Q5: Can I use point-on-wave controlled switching to eliminate inrush entirely?
Point-on-wave controllers reduce inrush 85-95% by closing breaker at voltage peak (symmetric flux buildup, no saturation). Residual flux becomes irrelevant because applied flux starts from zero and builds symmetrically to ±1.0 p.u. maximum—well below 1.2 p.u. saturation threshold. Requirements: (1) VCB with consistent closing time (±2 ms repeatability, spring mechanisms better than magnetic); (2) Synchronous controller measuring voltage phase; (3) Cost $5,000-$15,000 per breaker. Best for large transformers (>5 MVA), frequent switching (daily cycles), or sensitive loads intolerant of voltage sag from inrush. Not cost-effective for small transformers with infrequent energization—harmonic restraint provides 90%+ benefit at <10% the cost.
Q6: What is sympathetic inrush and when does it cause problems?

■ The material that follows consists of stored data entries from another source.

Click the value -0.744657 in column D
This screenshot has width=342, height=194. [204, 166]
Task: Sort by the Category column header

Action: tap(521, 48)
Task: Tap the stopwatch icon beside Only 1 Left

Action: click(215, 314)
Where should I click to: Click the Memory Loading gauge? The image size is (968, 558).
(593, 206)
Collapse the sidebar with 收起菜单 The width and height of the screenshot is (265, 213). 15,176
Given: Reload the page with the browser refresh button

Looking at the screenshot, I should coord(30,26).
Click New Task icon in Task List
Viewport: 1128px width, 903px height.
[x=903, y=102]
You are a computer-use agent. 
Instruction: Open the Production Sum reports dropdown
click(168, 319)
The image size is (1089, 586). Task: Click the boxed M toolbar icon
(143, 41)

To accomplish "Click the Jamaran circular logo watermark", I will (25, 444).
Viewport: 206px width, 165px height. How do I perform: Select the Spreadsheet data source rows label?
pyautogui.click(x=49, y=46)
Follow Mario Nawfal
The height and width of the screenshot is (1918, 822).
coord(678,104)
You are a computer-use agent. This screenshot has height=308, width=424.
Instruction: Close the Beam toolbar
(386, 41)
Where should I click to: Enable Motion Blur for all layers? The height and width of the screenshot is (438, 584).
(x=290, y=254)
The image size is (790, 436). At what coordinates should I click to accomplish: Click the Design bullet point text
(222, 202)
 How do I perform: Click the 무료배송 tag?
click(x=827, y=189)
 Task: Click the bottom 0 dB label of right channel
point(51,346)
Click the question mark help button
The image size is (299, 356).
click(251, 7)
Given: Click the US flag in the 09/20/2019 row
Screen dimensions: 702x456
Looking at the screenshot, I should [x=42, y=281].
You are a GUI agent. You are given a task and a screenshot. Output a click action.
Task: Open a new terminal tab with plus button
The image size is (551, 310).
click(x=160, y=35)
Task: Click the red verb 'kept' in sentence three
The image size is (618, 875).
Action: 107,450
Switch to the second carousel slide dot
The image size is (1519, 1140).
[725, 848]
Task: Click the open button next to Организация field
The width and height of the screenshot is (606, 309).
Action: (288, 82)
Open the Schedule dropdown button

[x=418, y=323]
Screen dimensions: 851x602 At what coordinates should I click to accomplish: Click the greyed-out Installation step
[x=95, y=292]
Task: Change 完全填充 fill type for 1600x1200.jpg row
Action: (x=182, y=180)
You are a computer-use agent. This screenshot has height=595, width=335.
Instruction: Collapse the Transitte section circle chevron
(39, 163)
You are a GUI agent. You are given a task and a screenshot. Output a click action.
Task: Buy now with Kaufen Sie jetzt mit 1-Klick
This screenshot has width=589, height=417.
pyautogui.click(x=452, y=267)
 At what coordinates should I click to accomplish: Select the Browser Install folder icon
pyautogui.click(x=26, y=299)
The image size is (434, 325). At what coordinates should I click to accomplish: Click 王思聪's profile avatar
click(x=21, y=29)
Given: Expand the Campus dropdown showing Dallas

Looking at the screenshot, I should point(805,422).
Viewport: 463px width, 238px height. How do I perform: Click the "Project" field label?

Sympathetic inrush occurs when energizing one transformer causes additional magnetizing current in already-energized parallel transformers. Mechanism: Transformer A energizes → 10× inrush current → bus voltage sags 5-15% due to source impedance → Transformers B & C (already running) must increase magnetizing current to compensate for voltage sag and maintain flux. Total bus inrush = primary inrush (A) + sympathetic inrush (B+C), often 1.2-1.5× the inrush of energizing transformer A alone. This can trip upstream feeder breakers even when individual transformer protection is coordinated. Mitigation: Use harmonic restraint on feeder breaker, increase time-delay to 1.5-2.0 s, or energize transformers sequentially with 30-60 s delays.
Q7: How do I diagnose whether a trip was caused by inrush or a genuine transformer fault?
Review protective relay event records for current waveform and harmonic content: Inrush signature shows exponential decay over 100-500 ms, 30-70% second-harmonic content, trip within first 500 ms of energization, successful reclosing after 30-60 s delay (flux decayed). Fault signature shows sustained current (no decay), <5% second harmonic, failed reclosing attempts, possible damage evidence (burning smell, oil leakage, mechanical noise). Field test: De-energize transformer, wait 10 minutes, re-energize with oscilloscope recording CT secondary. Capture 0-2 s waveform. Calculate harmonic ratio using FFT. If in doubt, perform insulation resistance test (>1000 MΩ normal), dissolved gas analysis (DGA) for internal faults, and visual inspection for mechanical damage before returning to service.